Suspended coaster at Cedar Point

Iron Dragon is a suspended roller coaster located at Cedar Point in Sandusky, Ohio. Built in 1987 by Arrow Dynamics, it is located in the Millennium Midway section of the park.

==History==

Before Iron Dragon's 1987 debut, the Western Cruise (later known as Paddlewheel Excursions) boats circumnavigated the waters around this island. The popular boat ride's station sat on the same part of the midway where Iron Dragon's station rests today. (Riders can still spot the docking cleats welded to the dock while climbing the stairs to the boarding station.) The Monster circular ride used to call the land under Iron Dragon's transfer track home. Monster closed on Labor Day weekend in 1986 so Iron Dragon construction could begin. Planning for Iron Dragon began in 1985, the same year the Frontier Lift cable car ride (similar to the Sky Ride found on Cedar Point's main midway) opened for its final season.

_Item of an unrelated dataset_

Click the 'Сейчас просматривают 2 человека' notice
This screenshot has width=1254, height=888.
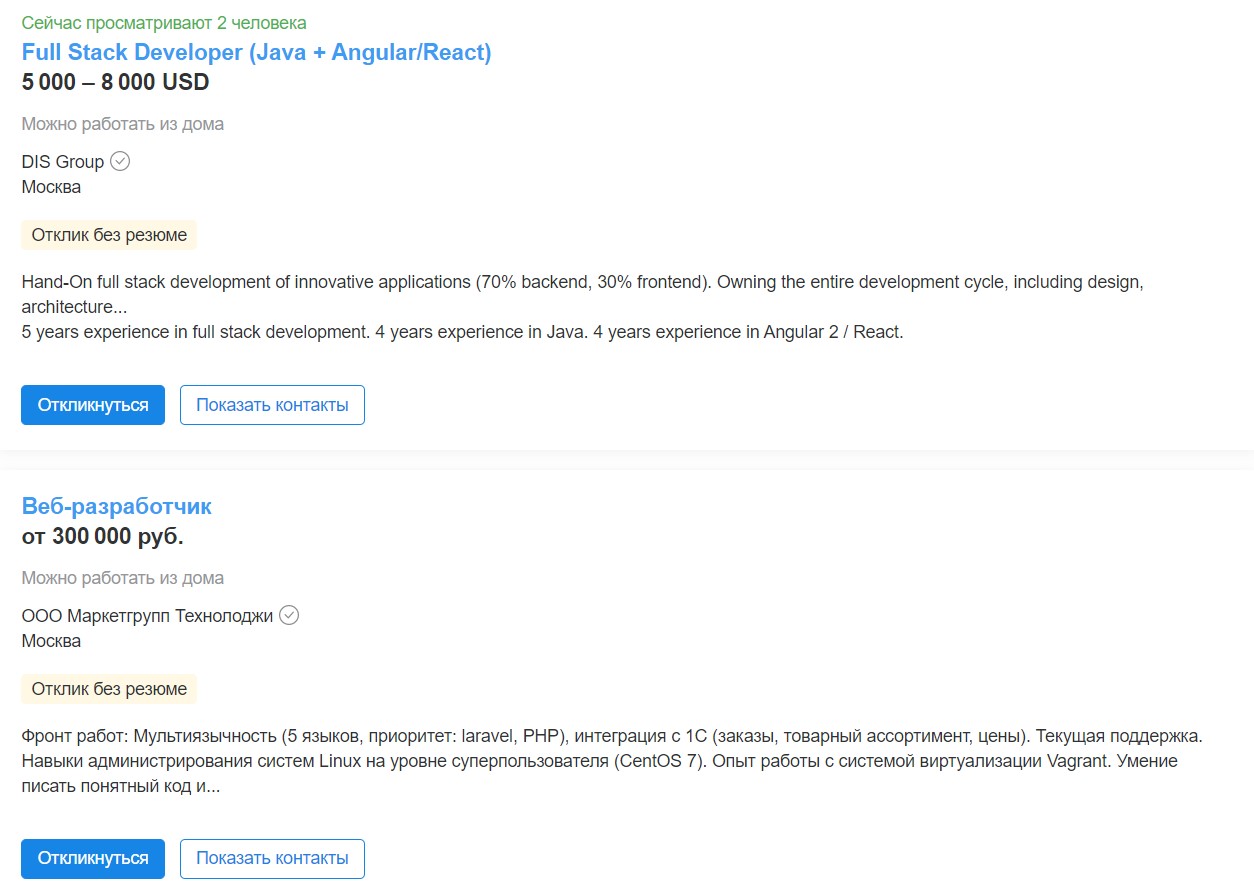pyautogui.click(x=164, y=22)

In the early and mid-1990s, a "remote a boat" game was housed in the water under Iron Dragon's final helix element. This was removed in 1997.

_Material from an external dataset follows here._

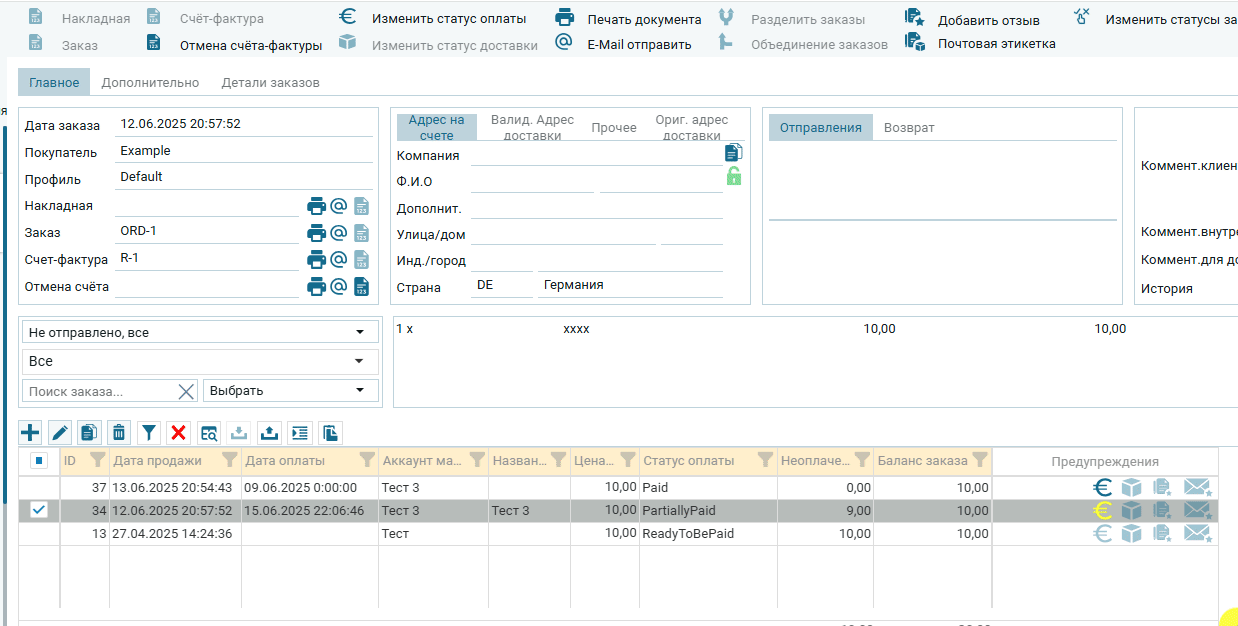Click the green unlock padlock icon
This screenshot has height=626, width=1238.
pos(734,177)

With the closure of XLR-8 at Astroworld, Eagle Fortress at Everland, and Big Bad Wolf at Busch Gardens Williamsburg, Iron Dragon became the longest operating suspended roller coaster in the world. Iron Dragon is also the oldest of the five remaining suspended coasters built by Arrow Dynamics. For the 2025 season, Iron Dragon was added to Fast Lane.

===Characteristics===
Iron Dragon's previous color scheme was red track with gray supports, similar paint schemes to that of Ninja at Six Flags Magic Mountain and Vortex at Canada's Wonderland (both are also Arrow suspended swinging coasters). In 2004, the supports were repainted yellow orange.

===Virtual reality===
In July 2016, Cedar Point began testing the use of virtual reality on Iron Dragon, in which riders wear Samsung Gear VR headsets to experience the 3D digital effects. Availability was limited from 6 – 9 p.m, and guests were required to sign up earlier in the day. Following positive feedback, Cedar Point made the new feature permanent on June 9, 2017, but later removed it on September 8, 2018.

==Ride experience==

This type of roller coaster features cars that hang beneath the track by a chassis allowing them to swing side to side. Some parts of the ride are built on artificial lagoons, and the track takes riders into wooded areas and over water. Iron Dragon is one of two roller coasters at Cedar Point to utilize two separate lift hills, the other being Cedar Creek Mine Ride. Both hills are built side by side and head in opposite directions.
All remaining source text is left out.